Zudem bekommen wir die finanziellen Schwierigkeiten auch unmittelbar zu spüren, da die Spenden abnehmen. So kommen wir mit unserer sparsamen Haushaltführung, mit ermäßigten Saalmieten für uns als Wohltätigkeitsorganisation und der Unterstützung durch die Eparchie für bestimmte Anlässe gerade so über die Runden. Beim diesjährigen Umbau haben uns verschiedene Leute mit Freiwilligenarbeit oder gespendeten Baumaterialien geholfen. Umso wichtiger sind vor diesem Hintergrund die Unterstützung von G2W und die monatlichen Beiträge weniger örtlicher Privatspender und Unternehmer. Die treue Begleitung durch G2W ist das Fundament für unsere Arbeit.

Im Juli 2014 hat eine Gruppe Schweizer Jugendlicher unter der Leitung des Horgener Pfarrers Johannes Bardill eine Fahrradtour von Moskau nach Kostroma unternommen (s. RGOW 9/2014, S. 28–29). Gibt es noch Kontakte zwischen Schweizer und russischen Jugendlichen?

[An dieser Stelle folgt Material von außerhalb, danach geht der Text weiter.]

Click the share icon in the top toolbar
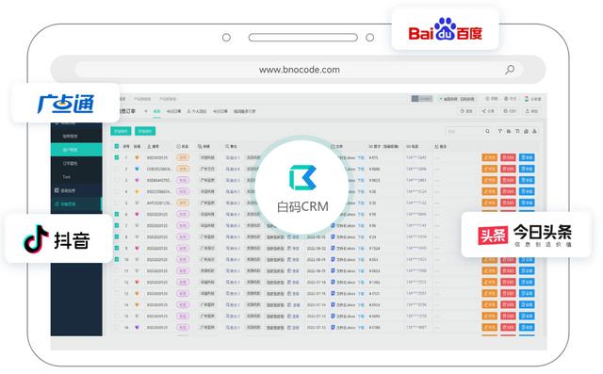Screen dimensions: 603x374 488,111
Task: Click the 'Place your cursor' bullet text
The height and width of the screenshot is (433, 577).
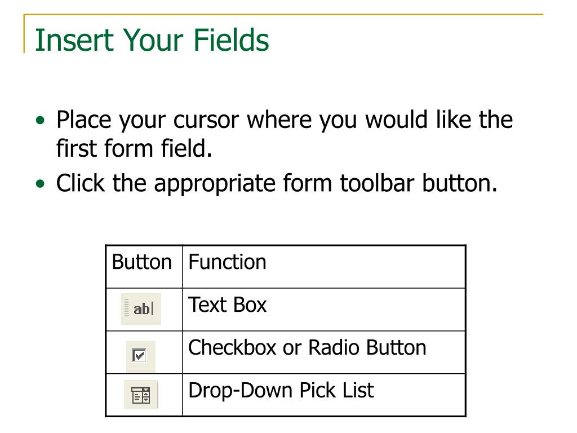Action: pos(285,134)
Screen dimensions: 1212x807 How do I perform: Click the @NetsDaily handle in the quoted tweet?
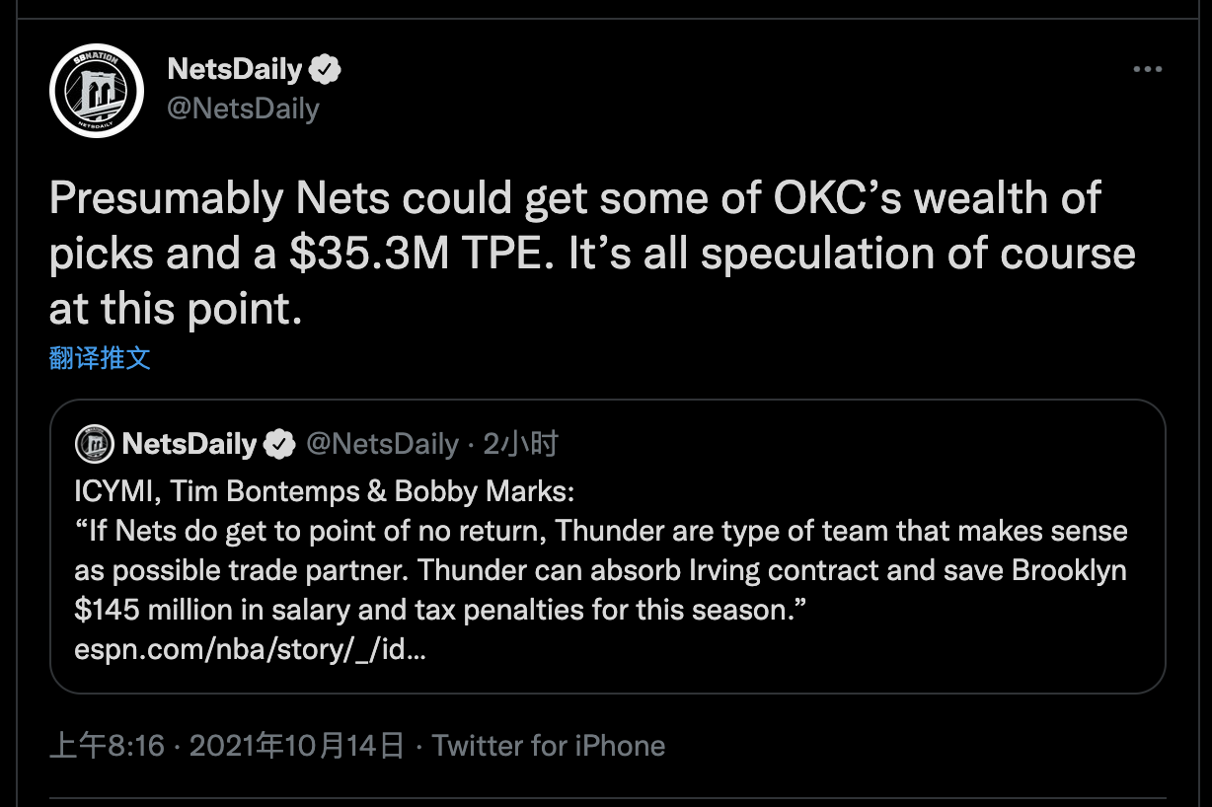[x=382, y=445]
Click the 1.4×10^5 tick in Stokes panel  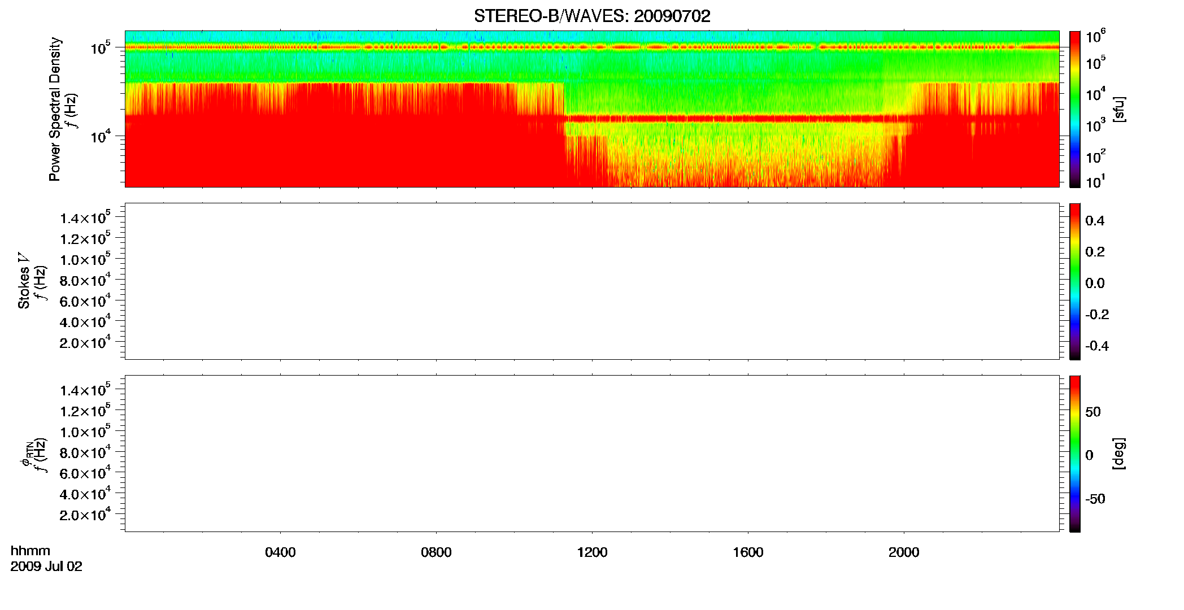[x=85, y=218]
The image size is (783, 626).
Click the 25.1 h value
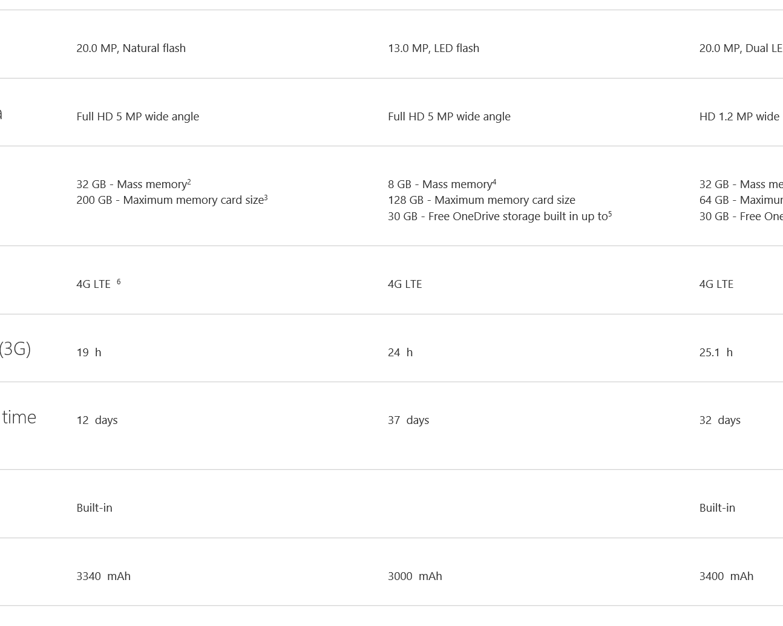(x=716, y=353)
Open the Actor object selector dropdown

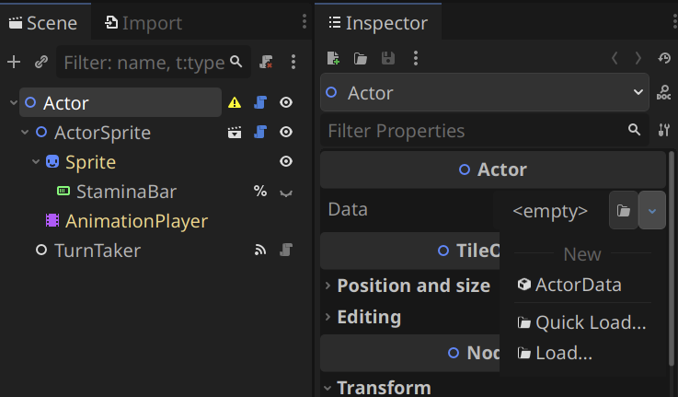[x=639, y=93]
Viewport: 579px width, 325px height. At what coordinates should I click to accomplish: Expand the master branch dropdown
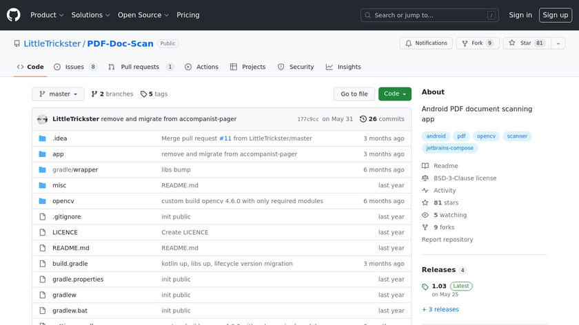[x=58, y=94]
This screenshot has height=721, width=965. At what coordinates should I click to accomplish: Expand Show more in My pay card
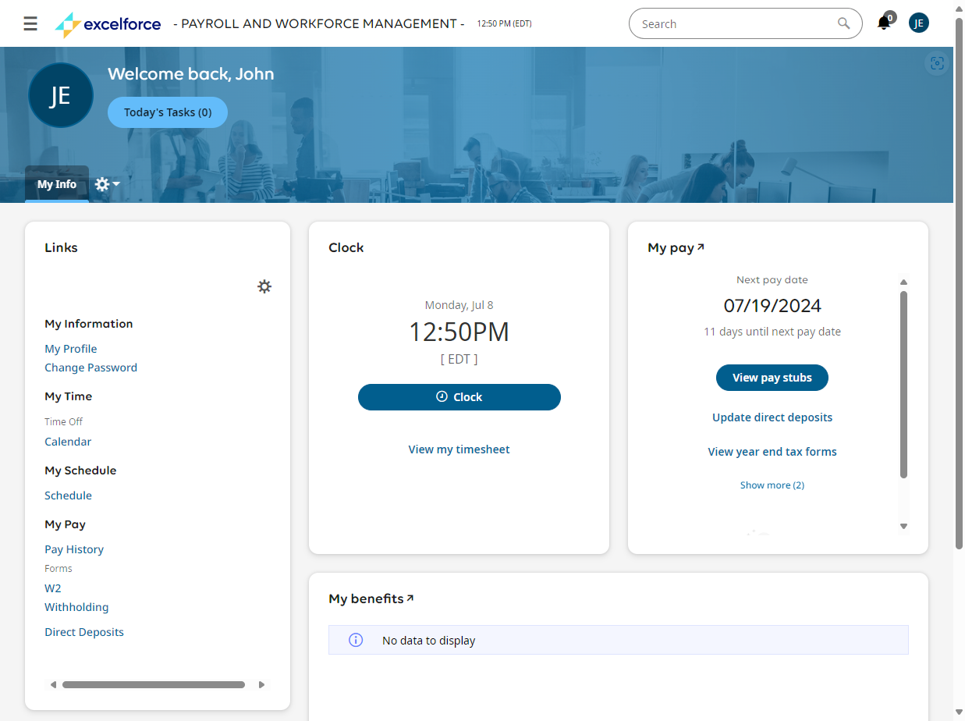tap(772, 485)
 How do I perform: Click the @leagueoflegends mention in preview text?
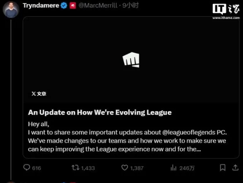click(x=189, y=133)
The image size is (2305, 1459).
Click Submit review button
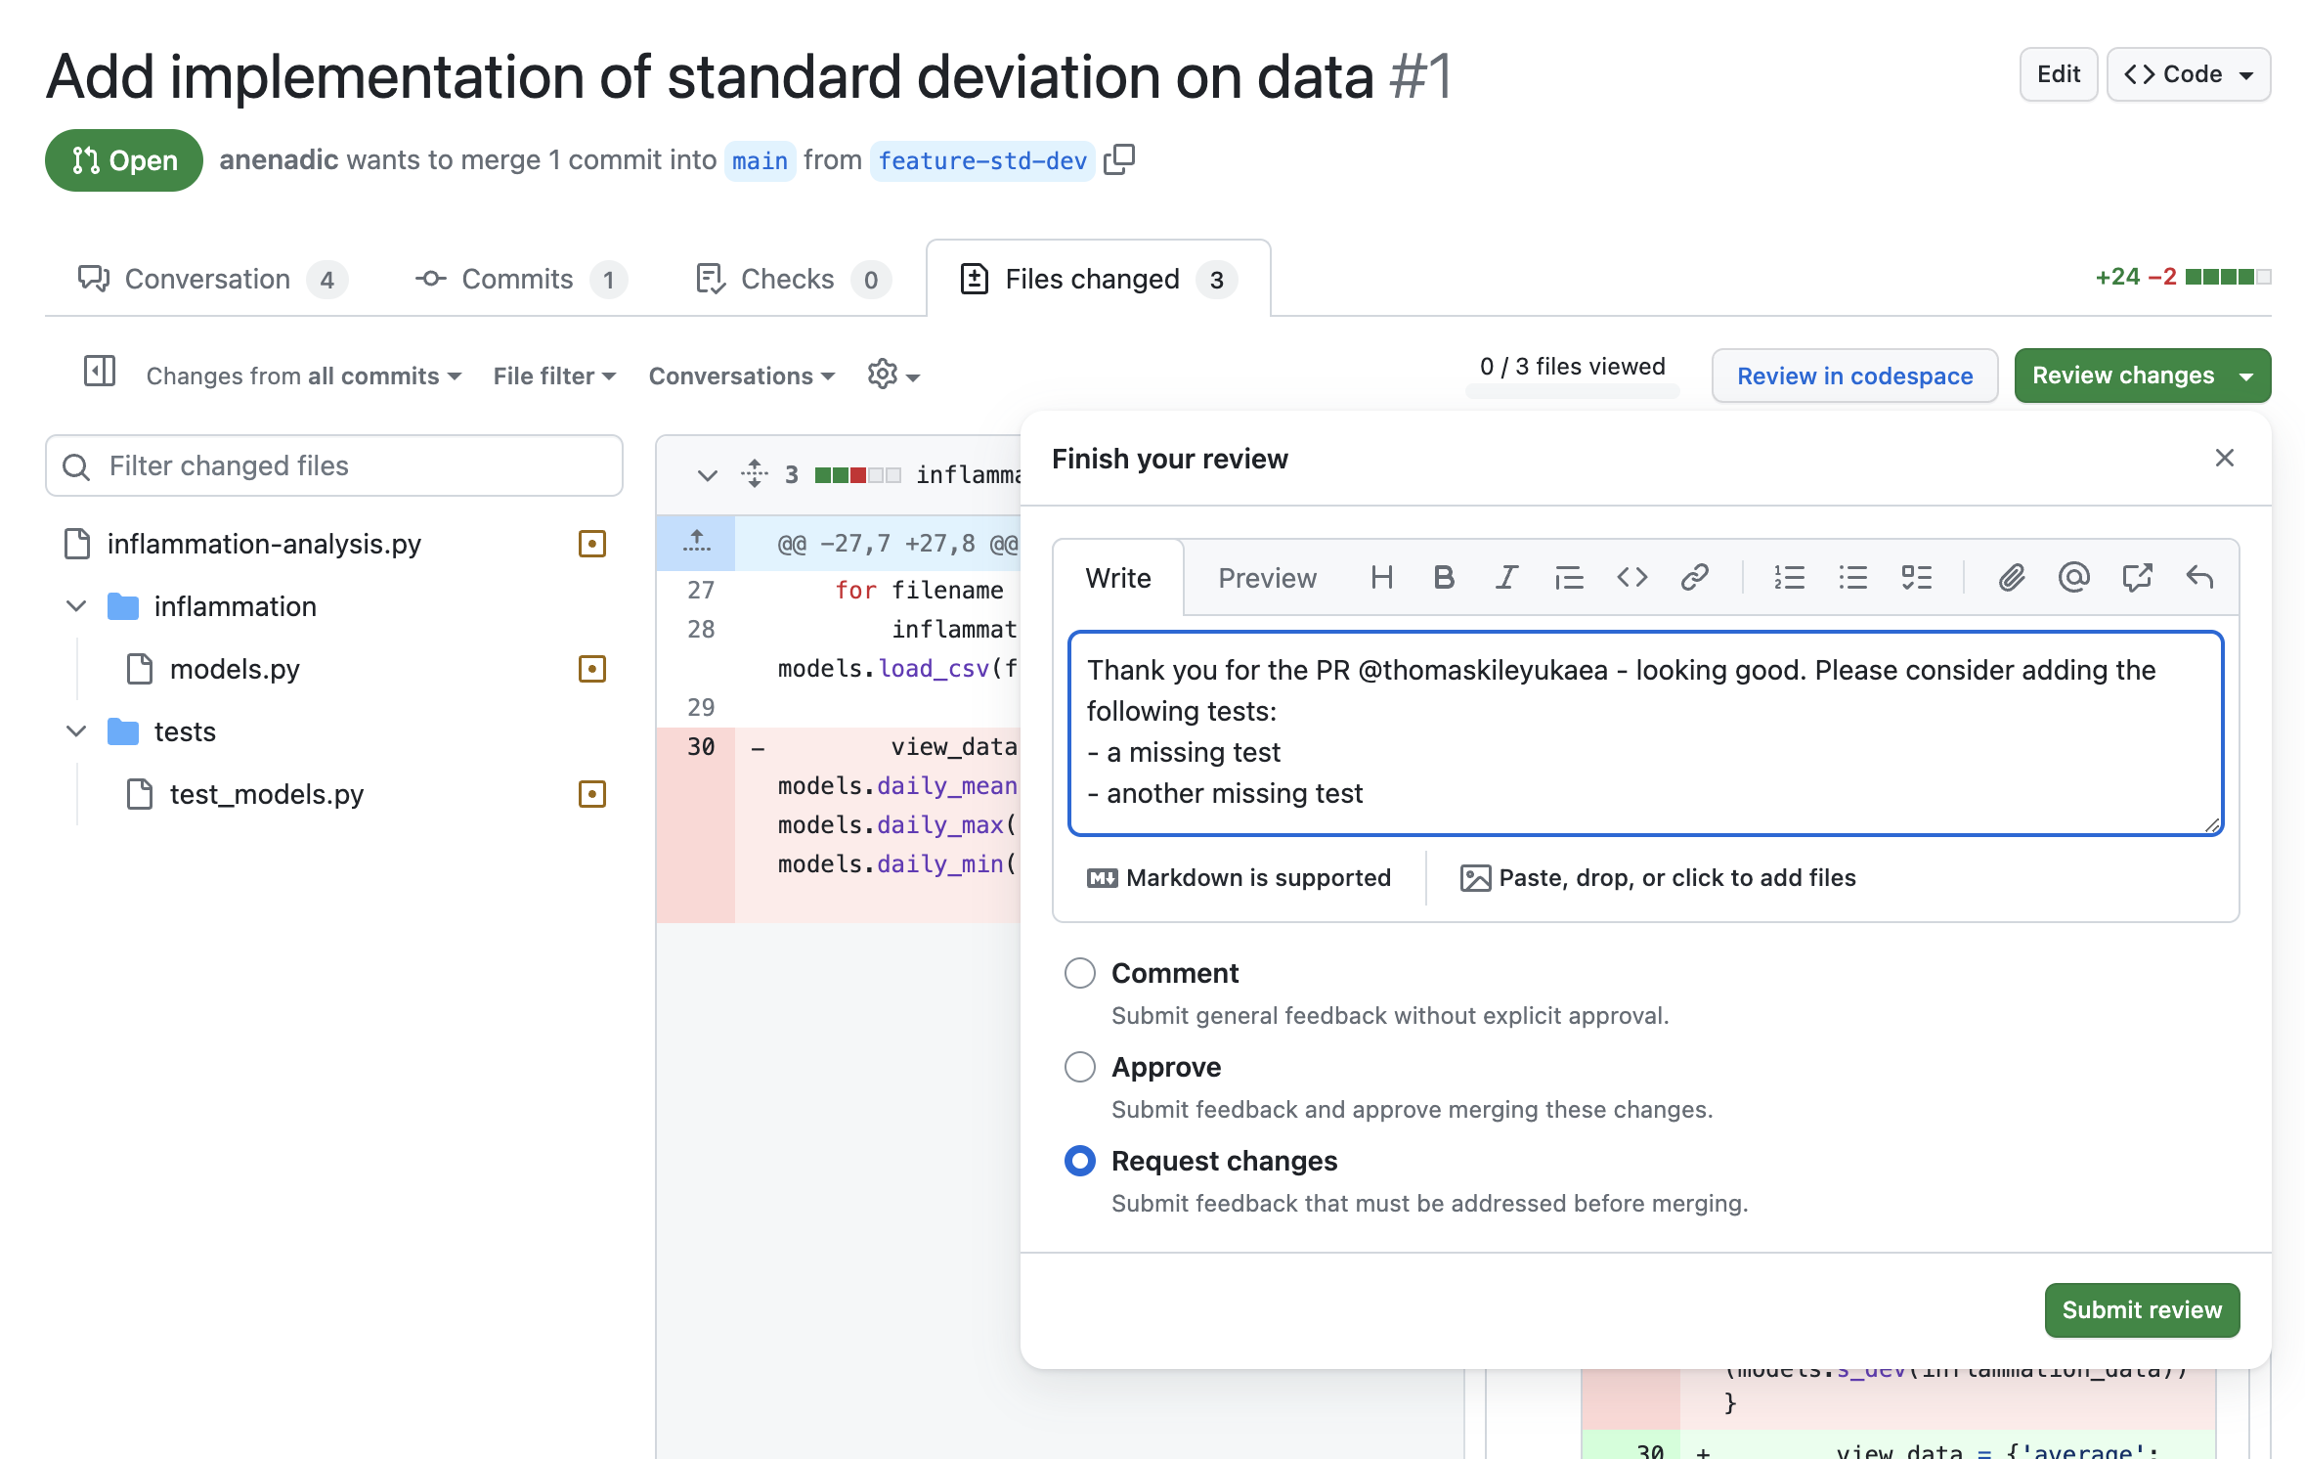click(x=2142, y=1309)
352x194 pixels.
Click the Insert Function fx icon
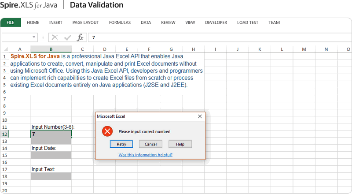80,37
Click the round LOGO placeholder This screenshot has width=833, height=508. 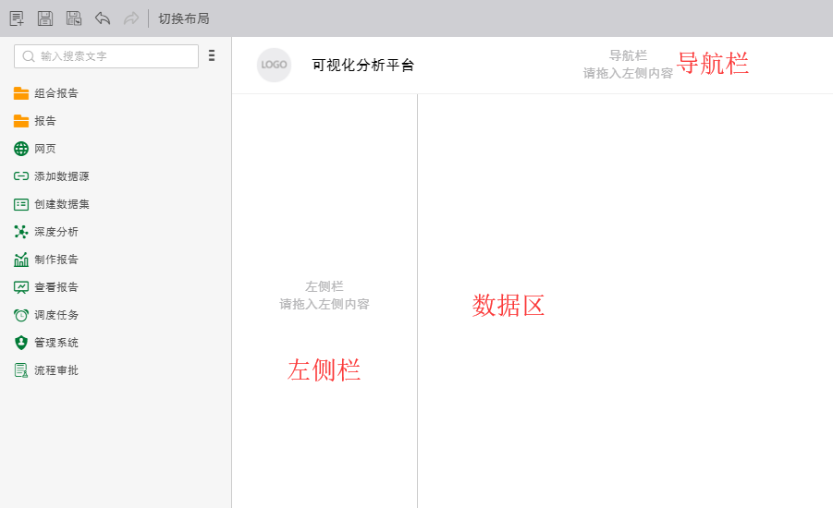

Von unserem Leiter der Pfadfinder, Ilja Efremov, weiß ich, dass sich einige unserer Pfadfinder nach wie vor über E-Mail etc. mit den Schweizer Jugendlichen austauschen. Einer der Schweizer Jugendlichen hat danach sogar angefangen, Russisch zu lernen. Die Veloreise der Mädchen und Jungen aus der Schweiz hat einen bleibenden Eindruck bei uns hinterlassen, so dass unser Kunstpädagoge Vjatscheslav Svjatez sogar einen eigenen Fahrradclub gegründet hat! Dieser versammelte anfangs 15 Mädchen und Jungen aus der Kleinstadt Nerechta, in diesem Jahr sind es bereits 20. Svjatez unternimmt mit den Jugendlichen thematische Routen in die nähere Umgebung, auf denen es immer etwas Interessantes zu besichtigen gibt. Sie sehen, Ihre Aktion hat bei uns einen tiefen Eindruck hinterlassen!